Trent University Canadian Studies Ph.D. Student Authors and Edits New Atlas for Canadian Children


Kingsley Hurlington’s Oxford Atlas 1 Project Meets the Needs of Canadian Children

Tuesday, June 29, 2010, Peterborough

A new children’s atlas written and edited by Kingsley Hurlington, Canadian Studies Ph.D. candidate and research associate of the School of Education and Professional Learning at Trent University aims to help primary school students become familiar with maps and basic map-reading skills.

Called the Oxford Atlas 1 Project, the colourfully-illustrated atlas was conceived through a relationship between Mr. Hurlington and Oxford University Press and developed into a full-scale learning text that is designed to meet the reading levels and the learning styles of children from kindergarten to grade three. The project partners plan to complete two more atlases for children in grades 4 to 6 as well as grades 7 to 8 in the near future.
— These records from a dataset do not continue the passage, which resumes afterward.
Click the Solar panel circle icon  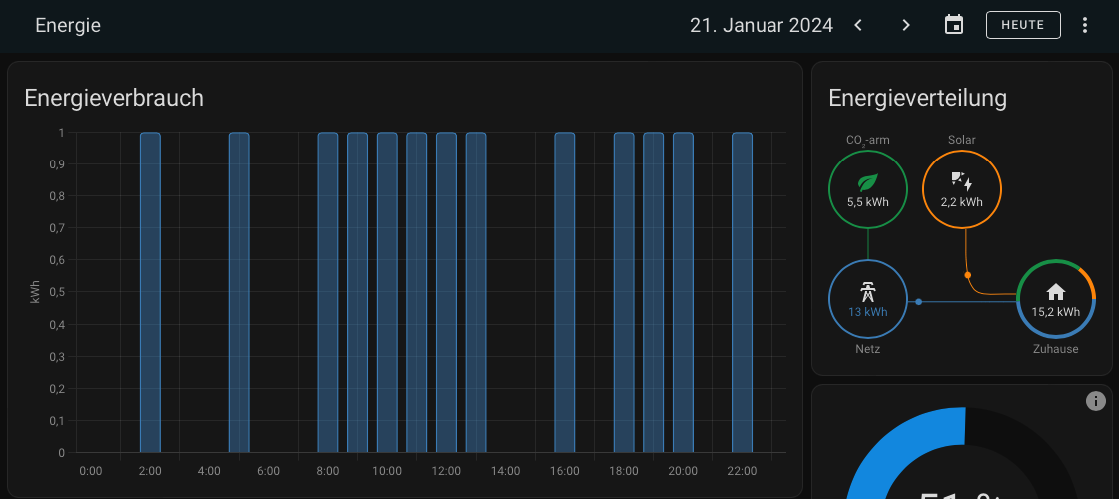tap(961, 189)
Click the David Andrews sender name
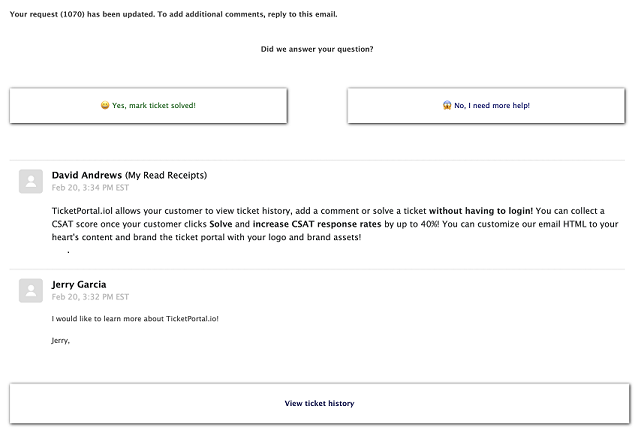 click(x=87, y=175)
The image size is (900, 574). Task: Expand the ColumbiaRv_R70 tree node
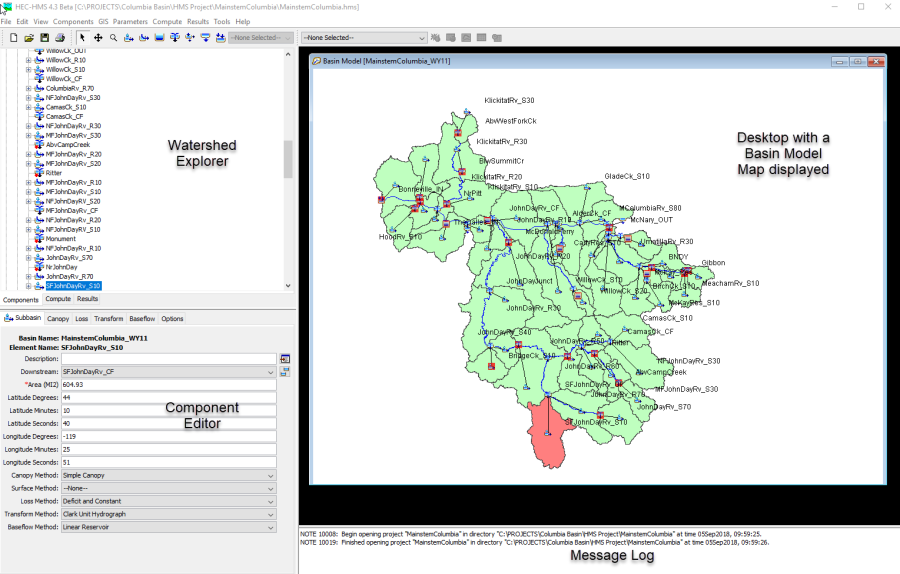pos(28,88)
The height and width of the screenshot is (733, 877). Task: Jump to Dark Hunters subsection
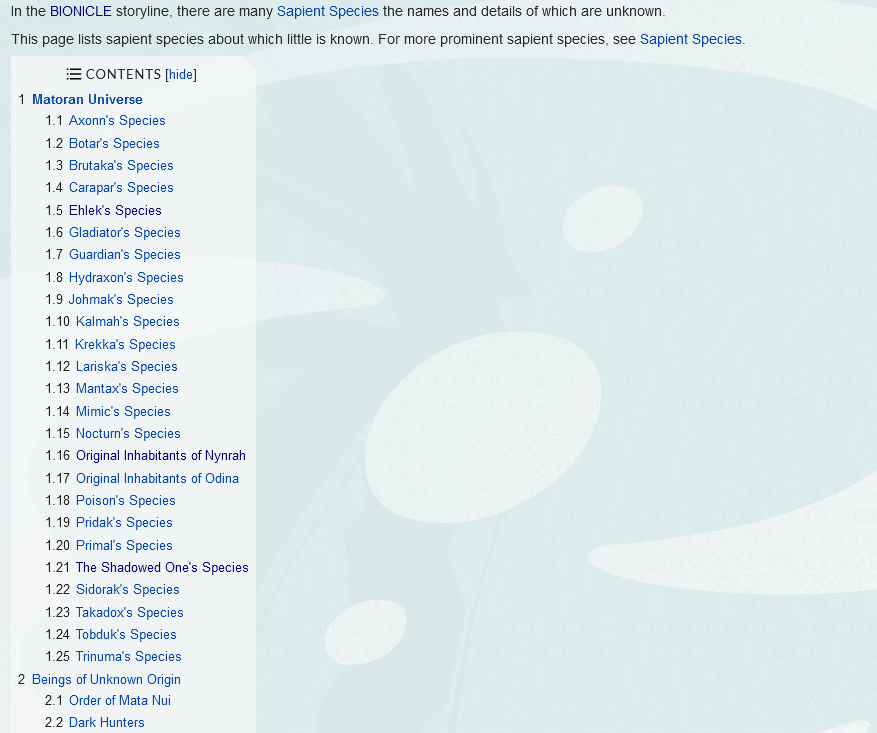(106, 723)
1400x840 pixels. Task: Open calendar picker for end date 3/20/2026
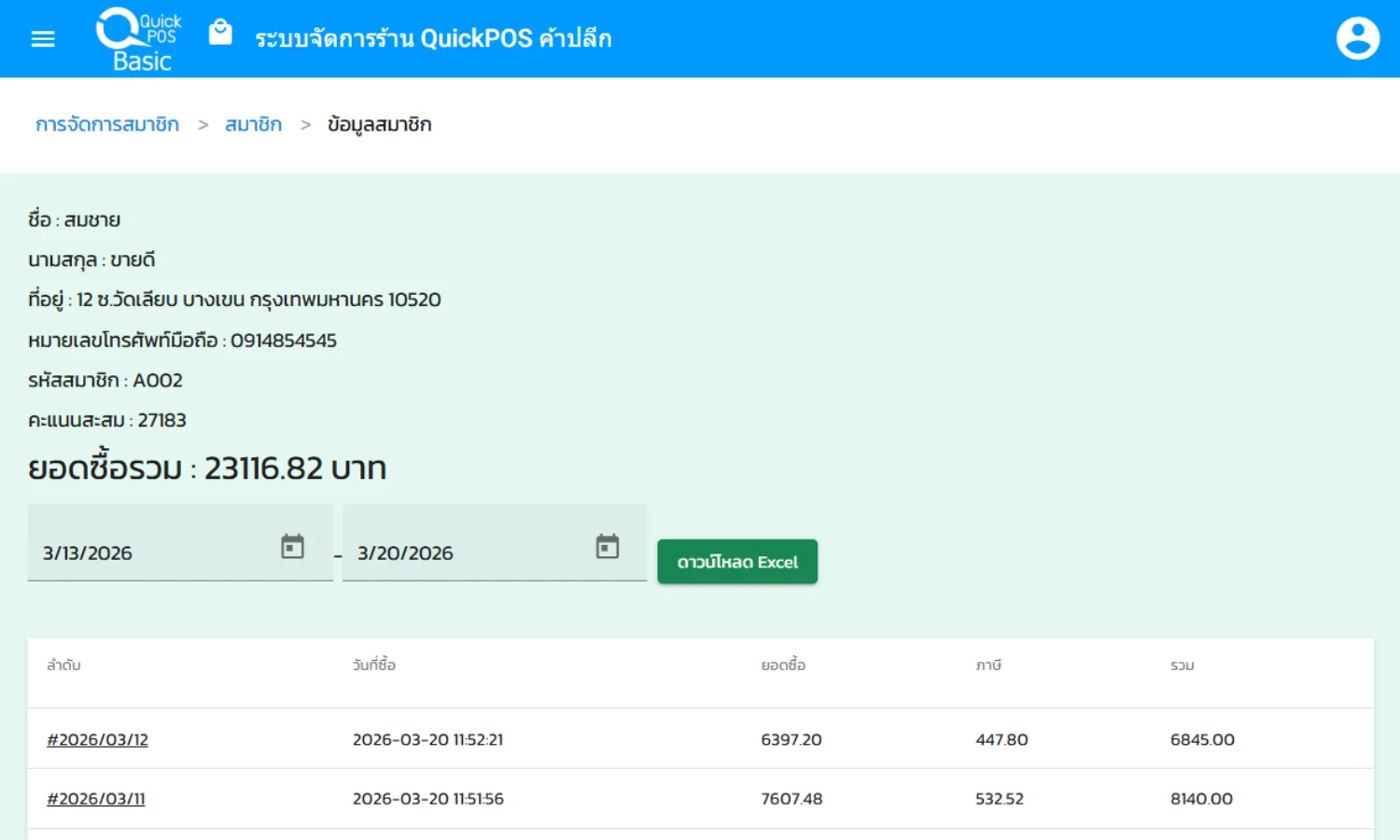tap(607, 546)
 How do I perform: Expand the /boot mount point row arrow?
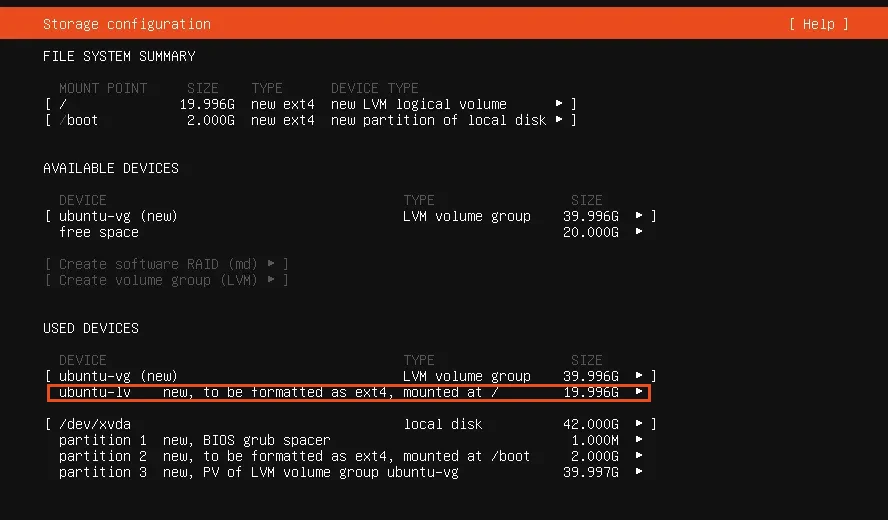[560, 120]
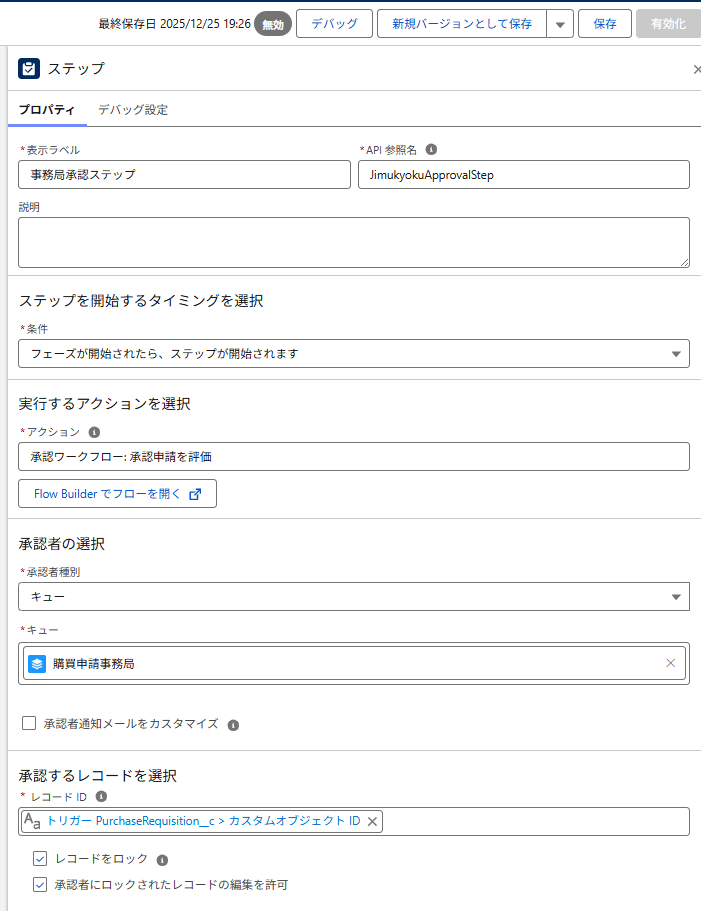Expand the 承認者種別 dropdown

pos(354,597)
“It was probably some of the hardest writing I’ve ever done,” expresses Mr. Hurlington on the challenges of the project. “At the end of the day the complexity of writing for an eight-year old and working hard under real space restrictions, such as 50 words per page, makes it a very difficult task.”
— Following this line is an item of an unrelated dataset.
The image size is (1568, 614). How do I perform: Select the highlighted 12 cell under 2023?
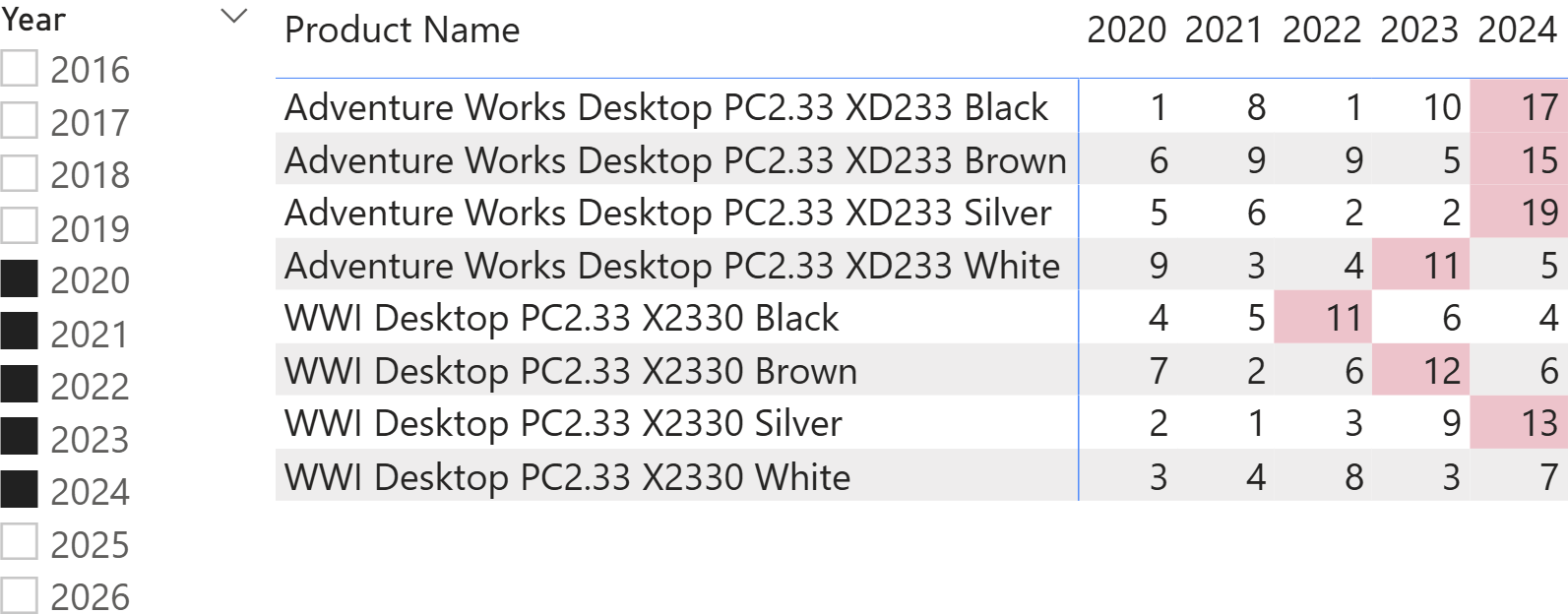coord(1441,371)
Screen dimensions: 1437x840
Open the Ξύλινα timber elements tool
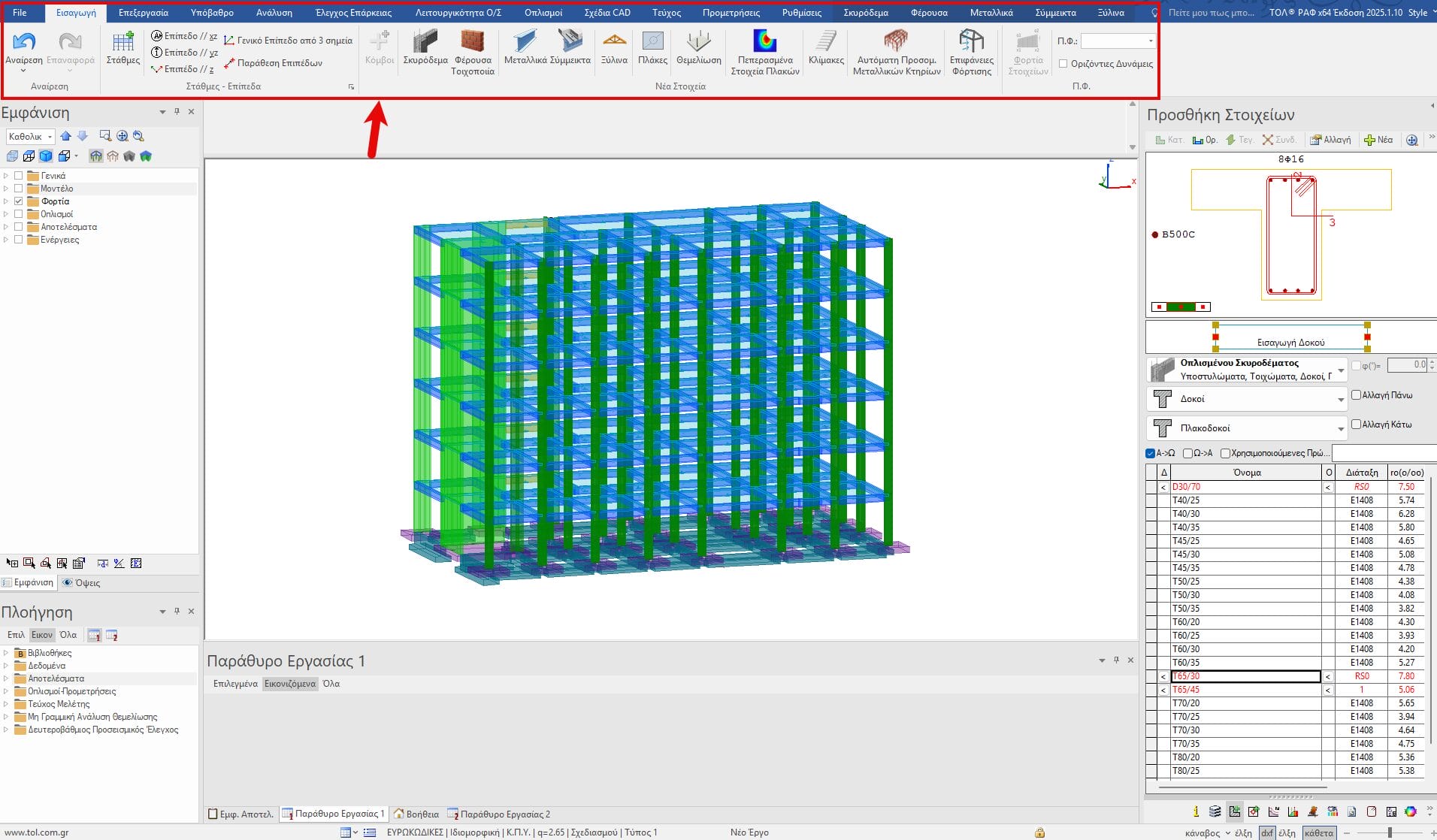[614, 45]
The material covered in Oxford Atlas 1 Project covers the entire world while focusing mainly on the geography of Canada and its provinces. The atlas gives children the opportunity to begin exploring their own space and their own world in a spatial and graphical way, through its many maps and pictures.

Mr. Hurlington attributes his success in completing the project to his academic interests and achievements in the fields of geography and education. Having completed his undergrad at Trent University in consecutive education for Computer Science and Geography, and a Master’s in Spatial Data Handling and Computerized Mapping Analysis at the University of Waterloo, Mr. Hurlington’s experience and credentials make him a perfect candidate for being a large contributor to a project of this calibre.

Outside of his work on this new series of atlases, Mr. Hurlington has been involved in many secondary school educational activities and has been actively involved with a number of geography textbook projects for high school aged students. He is now working to complete his Ph.D. in Canadian Studies at Trent University and is an associate researcher for the School of Education and Professional Learning where he is researching with Professors Deborah Berrill and Mark Skinner on the resiliency of adolescent children in Canada’s rural communities.